* [Exercise objective]
Rewrite the lines from the one containing "The image size is (1637, 1042)." through the one containing "Follow the More", inclusive, with "Statistical Analysis" changed to "Data Analysis" and everything else left as is.

[Rows of pointing data]
________________

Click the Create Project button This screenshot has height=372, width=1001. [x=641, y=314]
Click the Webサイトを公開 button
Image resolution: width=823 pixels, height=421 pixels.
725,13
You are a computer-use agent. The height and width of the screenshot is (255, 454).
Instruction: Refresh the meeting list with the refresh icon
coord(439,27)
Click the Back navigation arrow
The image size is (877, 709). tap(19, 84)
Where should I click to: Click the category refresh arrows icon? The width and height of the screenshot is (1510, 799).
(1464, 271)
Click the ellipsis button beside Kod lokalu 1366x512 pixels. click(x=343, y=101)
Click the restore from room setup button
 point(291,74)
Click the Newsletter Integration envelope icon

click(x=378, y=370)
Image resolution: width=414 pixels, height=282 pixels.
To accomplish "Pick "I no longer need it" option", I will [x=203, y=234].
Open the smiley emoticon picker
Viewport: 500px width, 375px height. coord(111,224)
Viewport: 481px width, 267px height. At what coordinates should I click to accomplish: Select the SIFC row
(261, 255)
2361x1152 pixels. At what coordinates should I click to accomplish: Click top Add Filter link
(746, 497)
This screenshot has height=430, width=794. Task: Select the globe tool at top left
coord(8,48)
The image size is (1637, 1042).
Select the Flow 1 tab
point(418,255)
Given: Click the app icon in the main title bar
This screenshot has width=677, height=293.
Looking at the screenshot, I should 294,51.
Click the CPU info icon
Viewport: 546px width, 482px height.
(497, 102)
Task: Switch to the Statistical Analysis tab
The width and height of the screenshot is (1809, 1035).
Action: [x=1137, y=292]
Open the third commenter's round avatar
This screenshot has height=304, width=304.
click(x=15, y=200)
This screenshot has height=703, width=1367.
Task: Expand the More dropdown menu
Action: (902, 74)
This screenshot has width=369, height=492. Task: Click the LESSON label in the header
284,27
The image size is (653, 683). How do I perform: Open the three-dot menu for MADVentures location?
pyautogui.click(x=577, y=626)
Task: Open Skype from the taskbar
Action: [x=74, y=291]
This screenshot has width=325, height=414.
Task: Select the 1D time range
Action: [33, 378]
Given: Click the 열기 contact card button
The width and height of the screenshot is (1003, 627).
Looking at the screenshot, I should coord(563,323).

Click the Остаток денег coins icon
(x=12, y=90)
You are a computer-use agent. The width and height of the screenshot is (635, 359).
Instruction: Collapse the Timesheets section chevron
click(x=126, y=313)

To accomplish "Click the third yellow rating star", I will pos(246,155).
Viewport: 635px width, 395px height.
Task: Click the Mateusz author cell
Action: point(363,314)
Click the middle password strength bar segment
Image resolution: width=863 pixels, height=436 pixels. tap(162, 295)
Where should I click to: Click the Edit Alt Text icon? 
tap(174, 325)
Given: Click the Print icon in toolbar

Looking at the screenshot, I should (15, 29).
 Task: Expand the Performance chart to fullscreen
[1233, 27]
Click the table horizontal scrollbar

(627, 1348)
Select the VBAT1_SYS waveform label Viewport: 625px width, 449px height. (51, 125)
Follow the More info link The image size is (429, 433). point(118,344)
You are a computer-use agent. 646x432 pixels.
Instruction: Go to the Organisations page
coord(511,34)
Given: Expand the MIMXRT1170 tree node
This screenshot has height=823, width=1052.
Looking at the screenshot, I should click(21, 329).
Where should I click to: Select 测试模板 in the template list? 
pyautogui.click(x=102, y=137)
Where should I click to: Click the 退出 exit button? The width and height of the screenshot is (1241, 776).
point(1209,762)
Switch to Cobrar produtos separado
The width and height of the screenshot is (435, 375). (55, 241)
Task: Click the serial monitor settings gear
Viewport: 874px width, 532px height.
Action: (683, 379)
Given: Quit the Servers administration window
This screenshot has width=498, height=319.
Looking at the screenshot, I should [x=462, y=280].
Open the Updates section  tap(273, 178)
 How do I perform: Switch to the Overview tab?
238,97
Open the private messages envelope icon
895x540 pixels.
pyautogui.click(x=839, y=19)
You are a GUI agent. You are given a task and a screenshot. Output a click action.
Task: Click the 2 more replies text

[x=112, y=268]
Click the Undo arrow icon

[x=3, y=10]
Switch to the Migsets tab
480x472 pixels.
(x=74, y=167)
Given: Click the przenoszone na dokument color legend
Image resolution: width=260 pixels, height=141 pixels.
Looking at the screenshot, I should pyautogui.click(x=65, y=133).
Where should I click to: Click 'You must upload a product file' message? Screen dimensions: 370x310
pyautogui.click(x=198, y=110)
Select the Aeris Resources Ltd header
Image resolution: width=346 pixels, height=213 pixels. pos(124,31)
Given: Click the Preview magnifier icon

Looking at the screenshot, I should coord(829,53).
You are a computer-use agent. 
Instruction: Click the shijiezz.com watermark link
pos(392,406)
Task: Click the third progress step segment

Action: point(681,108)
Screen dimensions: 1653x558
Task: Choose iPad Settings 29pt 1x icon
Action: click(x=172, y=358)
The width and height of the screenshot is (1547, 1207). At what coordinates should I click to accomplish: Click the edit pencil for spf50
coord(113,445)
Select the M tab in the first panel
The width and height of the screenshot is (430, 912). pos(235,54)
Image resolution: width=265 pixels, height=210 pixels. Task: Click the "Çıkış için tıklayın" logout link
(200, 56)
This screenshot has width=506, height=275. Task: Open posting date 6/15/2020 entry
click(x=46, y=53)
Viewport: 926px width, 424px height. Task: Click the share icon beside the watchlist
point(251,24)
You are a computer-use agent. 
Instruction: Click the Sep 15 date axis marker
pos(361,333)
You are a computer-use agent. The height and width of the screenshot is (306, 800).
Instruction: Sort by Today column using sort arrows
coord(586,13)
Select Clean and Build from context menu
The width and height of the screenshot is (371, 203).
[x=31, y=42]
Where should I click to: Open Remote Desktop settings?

________________

* [In response]
The image size is (1637, 1042).
Select the Flow 1 tab
point(418,255)
Given: Click the app icon in the main title bar
This screenshot has width=677, height=293.
Looking at the screenshot, I should 294,51.
Click the CPU info icon
Viewport: 546px width, 482px height.
(497, 102)
Task: Switch to the Data Analysis tab
The width and height of the screenshot is (1809, 1035).
Action: [x=1137, y=292]
Open the third commenter's round avatar
This screenshot has height=304, width=304.
click(x=15, y=200)
This screenshot has height=703, width=1367.
Task: Expand the More dropdown menu
Action: (902, 74)
This screenshot has width=369, height=492. Task: Click the LESSON label in the header
284,27
The image size is (653, 683). How do I perform: Open the three-dot menu for MADVentures location?
pyautogui.click(x=577, y=626)
Task: Open Skype from the taskbar
Action: [x=74, y=291]
This screenshot has width=325, height=414.
Task: Select the 1D time range
Action: [33, 378]
Given: Click the 열기 contact card button
The width and height of the screenshot is (1003, 627).
Looking at the screenshot, I should coord(563,323).

Click the Остаток денег coins icon
(x=12, y=90)
You are a computer-use agent. The width and height of the screenshot is (635, 359).
Instruction: Collapse the Timesheets section chevron
click(x=126, y=313)

To accomplish "Click the third yellow rating star", I will pos(246,155).
Viewport: 635px width, 395px height.
Task: Click the Mateusz author cell
Action: point(363,314)
Click the middle password strength bar segment
Image resolution: width=863 pixels, height=436 pixels. tap(162, 295)
Where should I click to: Click the Edit Alt Text icon? 
tap(174, 325)
Given: Click the Print icon in toolbar

Looking at the screenshot, I should (15, 29).
 Task: Expand the Performance chart to fullscreen
[1233, 27]
Click the table horizontal scrollbar

(627, 1348)
Select the VBAT1_SYS waveform label Viewport: 625px width, 449px height. (51, 125)
Follow the More info link The image size is (429, 433). point(118,344)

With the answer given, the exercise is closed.